··· Stored data
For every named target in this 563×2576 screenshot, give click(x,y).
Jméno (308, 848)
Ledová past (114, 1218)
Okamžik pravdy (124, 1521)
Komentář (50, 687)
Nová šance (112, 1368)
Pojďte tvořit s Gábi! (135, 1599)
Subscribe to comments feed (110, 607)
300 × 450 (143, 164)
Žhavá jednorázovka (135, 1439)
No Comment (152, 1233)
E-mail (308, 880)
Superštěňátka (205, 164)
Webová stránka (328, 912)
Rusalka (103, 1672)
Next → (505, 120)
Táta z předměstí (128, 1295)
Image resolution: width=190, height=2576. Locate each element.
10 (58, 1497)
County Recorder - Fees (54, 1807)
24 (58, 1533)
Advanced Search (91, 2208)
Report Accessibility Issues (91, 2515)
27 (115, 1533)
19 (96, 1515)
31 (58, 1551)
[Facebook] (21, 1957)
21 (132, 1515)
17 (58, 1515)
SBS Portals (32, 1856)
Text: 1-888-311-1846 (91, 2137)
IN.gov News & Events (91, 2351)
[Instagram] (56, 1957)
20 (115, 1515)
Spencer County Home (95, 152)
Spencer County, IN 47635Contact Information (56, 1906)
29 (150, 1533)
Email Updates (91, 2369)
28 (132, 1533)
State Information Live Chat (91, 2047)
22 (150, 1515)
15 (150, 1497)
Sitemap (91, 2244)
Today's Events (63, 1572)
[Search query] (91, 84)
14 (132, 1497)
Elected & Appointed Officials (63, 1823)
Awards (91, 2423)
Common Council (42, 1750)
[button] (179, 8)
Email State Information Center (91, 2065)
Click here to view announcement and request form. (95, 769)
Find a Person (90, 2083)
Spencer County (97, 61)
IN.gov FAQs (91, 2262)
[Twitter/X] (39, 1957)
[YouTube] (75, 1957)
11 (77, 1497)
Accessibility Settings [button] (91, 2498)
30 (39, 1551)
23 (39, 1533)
······
** Problem description **
Count the lines of the material above that contain the string "County", and reply with the number alone.

** Task result **
4